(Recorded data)
********

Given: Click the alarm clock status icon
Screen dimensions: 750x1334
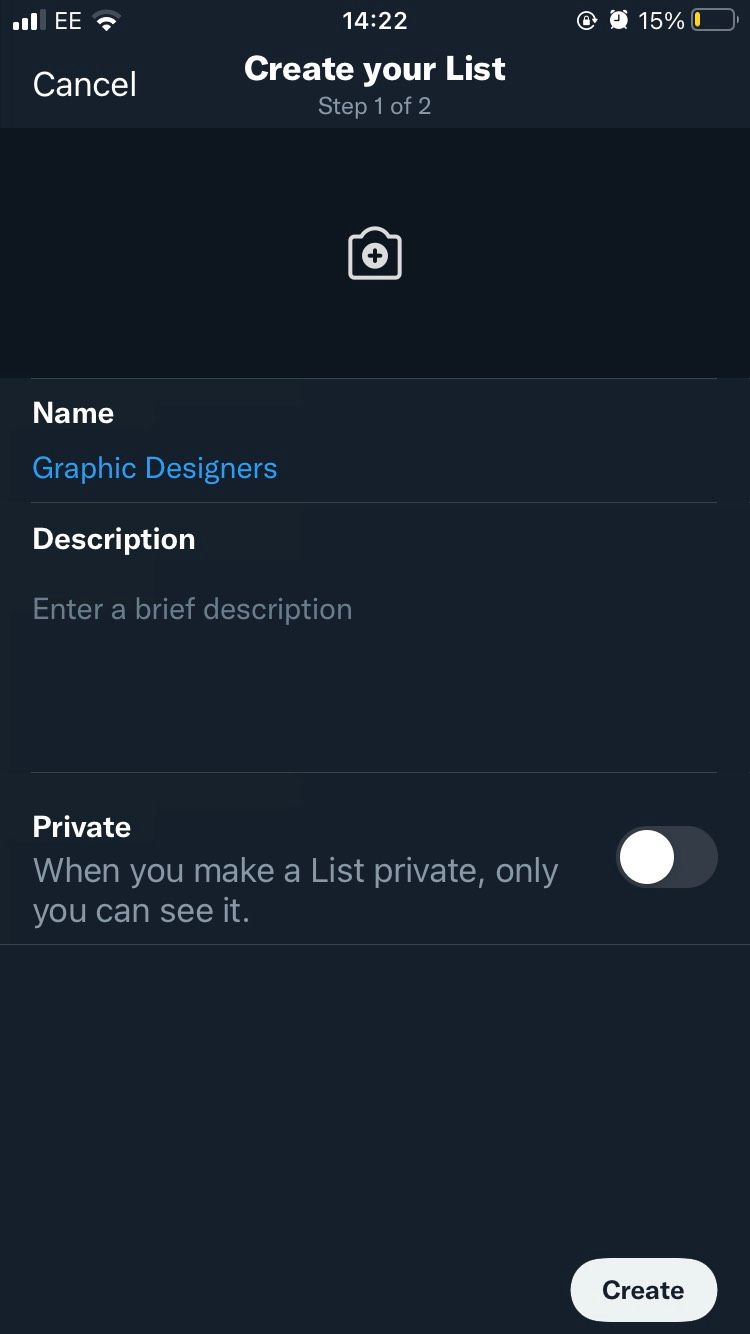Looking at the screenshot, I should pyautogui.click(x=618, y=21).
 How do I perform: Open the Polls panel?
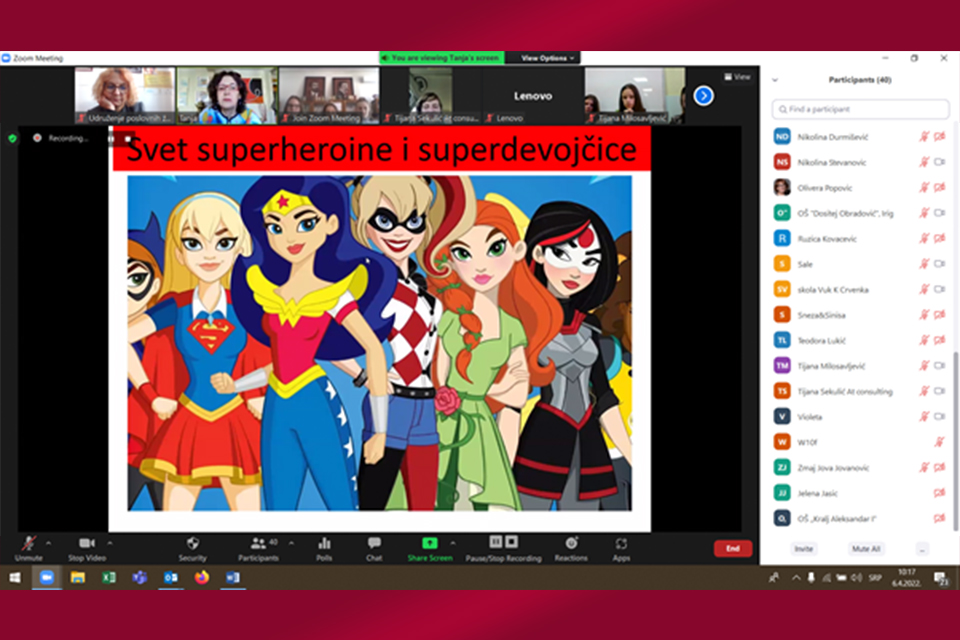coord(324,543)

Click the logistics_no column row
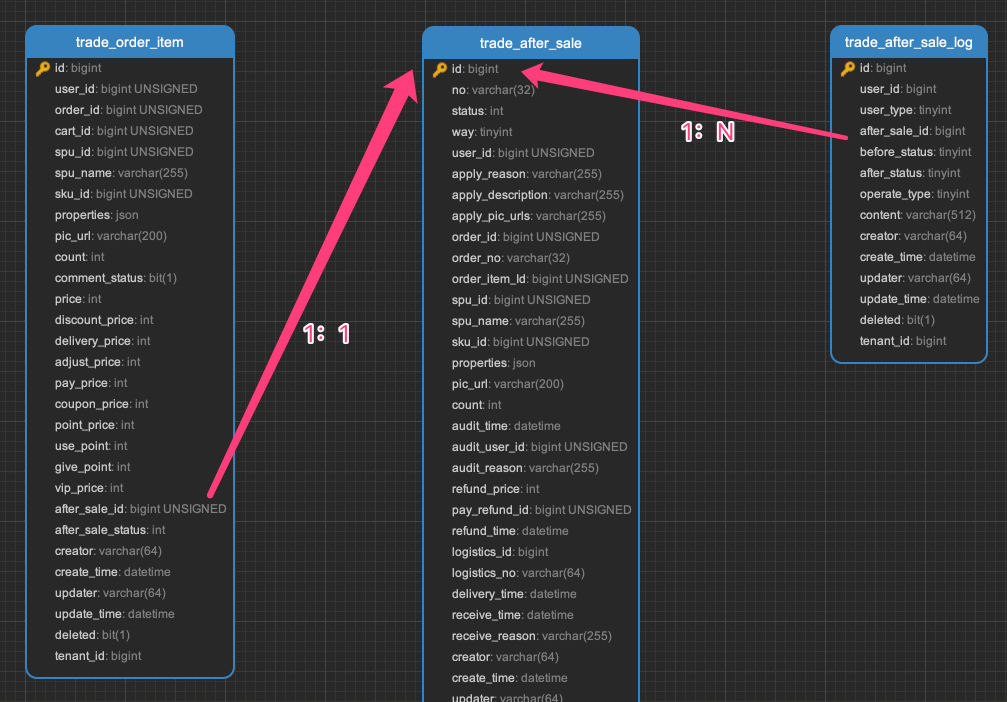tap(518, 573)
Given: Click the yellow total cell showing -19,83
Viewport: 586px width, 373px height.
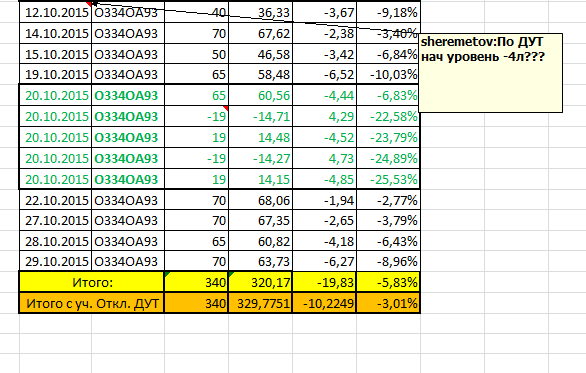Looking at the screenshot, I should point(324,282).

********

Exercise prompt:
For each entry, repeat its text exactly and leave out any picture it holds.

Solved exercise:
Given: Click the alarm clock status icon
Screen dimensions: 750x1334
Looking at the screenshot, I should pyautogui.click(x=618, y=21).
 How do I perform: Open the Polls panel?
coord(324,543)

Click the logistics_no column row
tap(518, 573)
Given: Click the yellow total cell showing -19,83
Viewport: 586px width, 373px height.
Looking at the screenshot, I should point(324,282).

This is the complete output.